Joseph contemplated Solomon’s suggestion and then leaned back and smiled. “You’re not just a pretty face after all, are you? I would have gotten there, eventually. I’m just tired.”

“I know the feeling. I’d gladly trade you whatever fatigue you have for the dog bites.”

Joseph frowned. “I felt bad about the poor dog. He was just doing his job.”

Solomon nodded and took the seat next to him.

“As are we all, my friend. As are we all…”

 

Chapter 33

The promised hour turned out to be more like an hour and a half, but when the call came in at seven forty a.m. the news was the most positive that Jet could have hoped for.

“We narrowed it down and have a location. It’s a house in the Abu Hamour district, near the big animal market.” The director’s voice was excited for the first time Jet could remember.

“Can you send everything you have? This is going to be a seat of the pants operation, but I don’t see that we have much choice in the matter. We’re going to have to go in. Am I missing something?” Jet asked, hating that they were going to have to do an incursion in broad daylight with zero surveillance or information on what to expect.

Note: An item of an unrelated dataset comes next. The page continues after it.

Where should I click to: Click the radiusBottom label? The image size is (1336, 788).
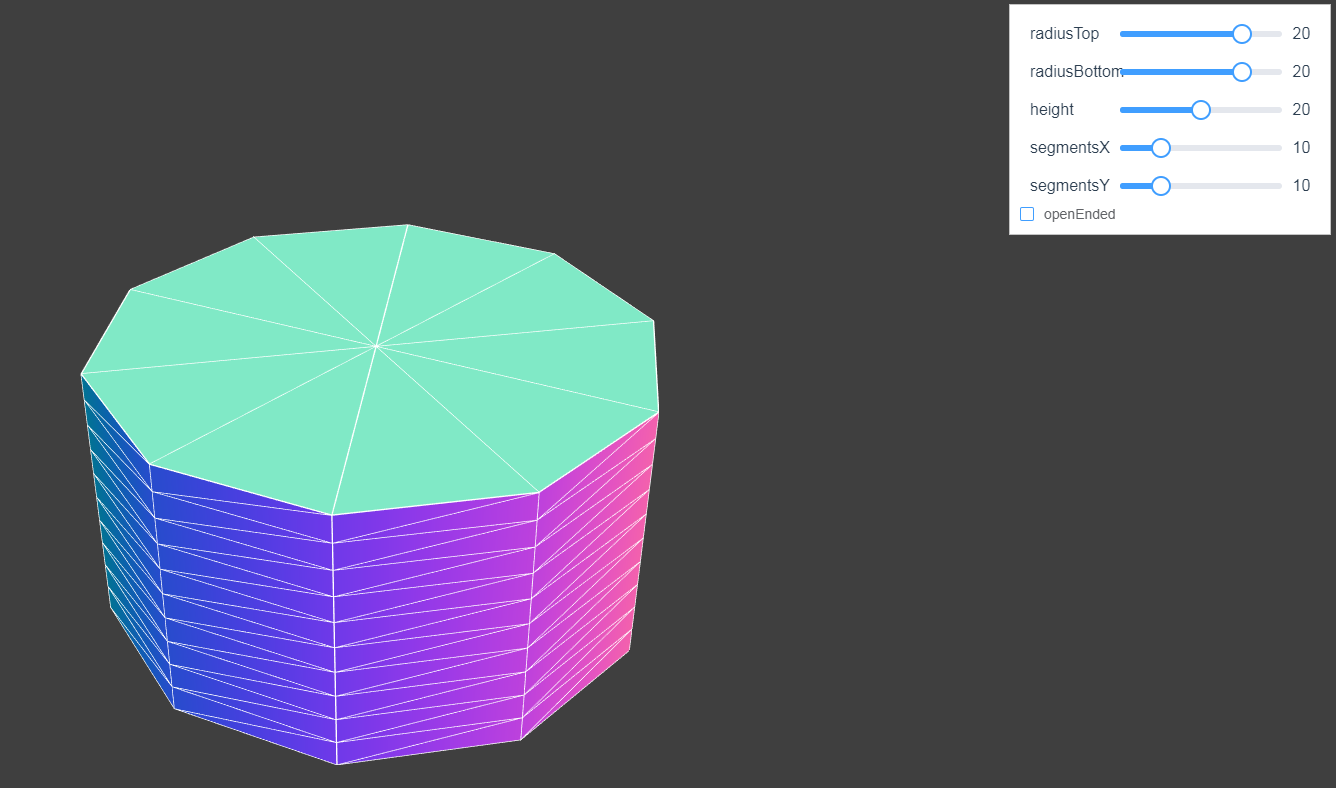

“It’s on its way. But the bottom line is that we have a defined radiation signature coming from the structure, so unless someone is enriching uranium in their bathtub, that’s our target.”

“I’m presuming that we have full discretion on how to handle this?”

“Absolutely. All I care about is that you stop the bomb from going off. I don’t really care how. Once you have it, we’ll take it from there, but how you get it is up to you.”

“Okay, then, we’re going to move out as soon as we’ve got all the recon. Do you have satellite imagery for it?”

“That’s a different bird. It’ll take a few minutes to get it up on line – it’s just now hitting the point in orbit where we’ll get images. The technicians are scrambling to bring it live. Any second now.”

“Damn. Isn’t anything going to go our way on this one?”

“At least the one with the radiation detector was in position this morning. That’s something.”

“I suppose so. Anything else?”

“Good luck. You know the stakes.”

“I haven’t forgotten them.”

This time when the line went dead, it was Jet who terminated the call. She strode into the living room, where everyone was gathered around the monitors, studying the odd-looking thermal imagery that highlighted the radiation as a bright blip on the overlaid map.

“We have a go. You’re looking at the target. I want to move out in five minutes. Isaac, what can you tell us about that neighborhood?”

Isaac shook his head. “It’s a residential area. Middle class mostly, shop owners and managers, construction supervisors and the like. I’ve only been through it a few times, but it’s very much like this one – nothing special.”

“I don’t suppose you have any surprises for us, like some decent assault weapons instead of this Russian junk?” Jet asked, eyeing the well-used AK-47 by the door.